The Washington Post reports that the Freedom From Religion Foundation is suing the IRS for selectively failing to enforce laws against political advocacy by non-profit organizations.

The lawsuit argues that the IRS is not enforcing the federal tax code, which prohibits tax-exempt religious organizations from electioneering. Not enforcing it is a violation of equal protection rights because the same preferential treatment is not provided to other tax-exempt organizations such as the Freedom from Religion Foundation, the lawsuit contends.

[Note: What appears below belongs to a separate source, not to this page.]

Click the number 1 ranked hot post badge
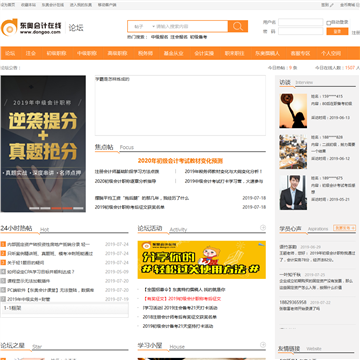This screenshot has height=360, width=360. point(3,244)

Interestingly, a number of Christian activists have been pushing for churches to deliberately violate the law in hopes of provoking just such a confrontation in court. This isn’t a bunch of unbelievers launching a mere nuisance lawsuit, this is the other side responding to taunts of “bring it on” from certain believers who want all such restrictions removed. Well, removed from believers anyway. I’m sure they see these restrictions as perfectly reasonable when applied to, say, the FRFF.

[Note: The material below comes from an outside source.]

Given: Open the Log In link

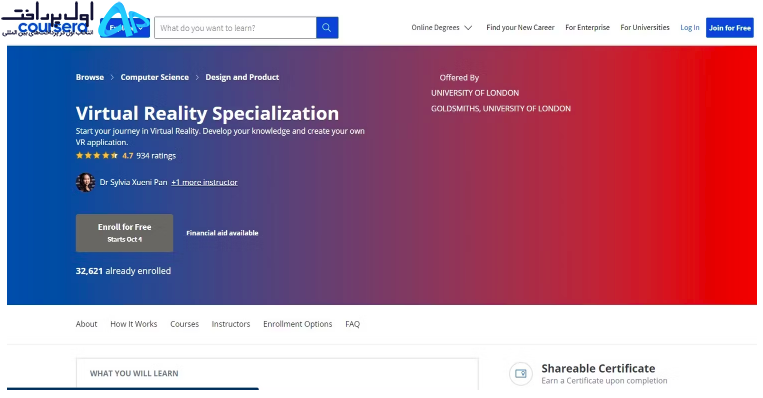Looking at the screenshot, I should click(690, 28).
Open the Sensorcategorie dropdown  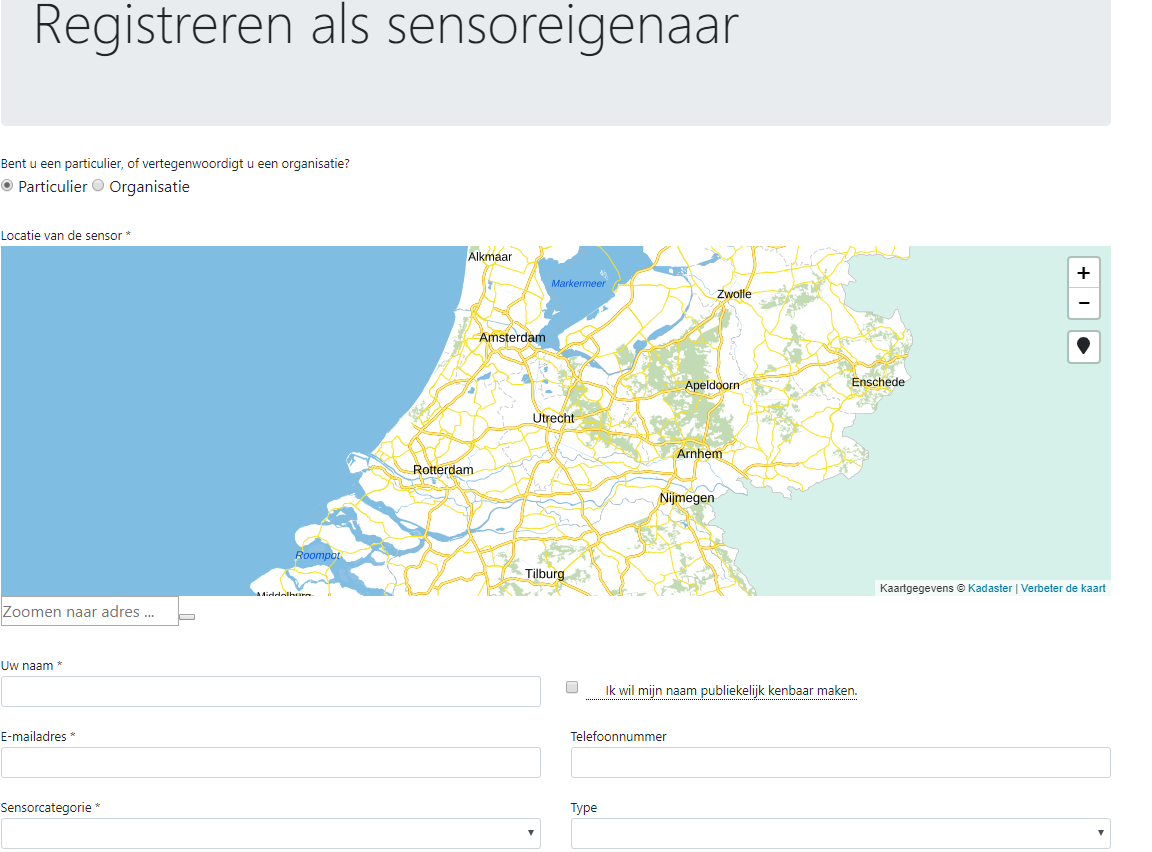[270, 833]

Vatican vows to fight equality

The Chicago Tribune reports that the Vatican is determined to fight to limit marriage exclusively to heterosexuals, calling the privileged status of heterosexuals “an achievement of civilization.”

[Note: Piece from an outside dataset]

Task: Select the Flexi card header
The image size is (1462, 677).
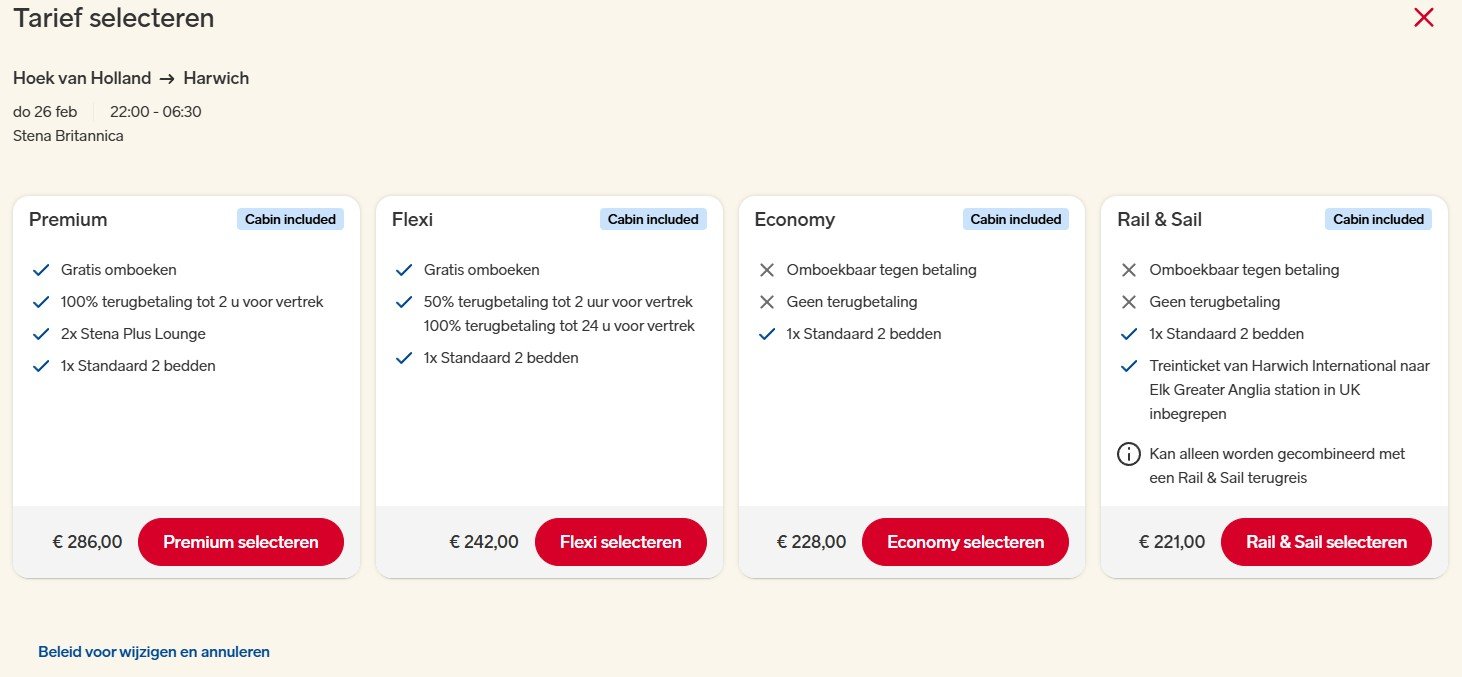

“It is clear that in Western countries there is a widespread tendency to modify the classic vision of marriage between a man and woman, or rather to try to give it up, erasing its specific and privileged legal recognition compared to other forms of union,” Father Federico Lombardi, said in a tough editorial on Vatican Radio.

Hmm, special privileges for people like us, with vigorous enforcement of laws excluding people who are not like us. Where have I heard that before?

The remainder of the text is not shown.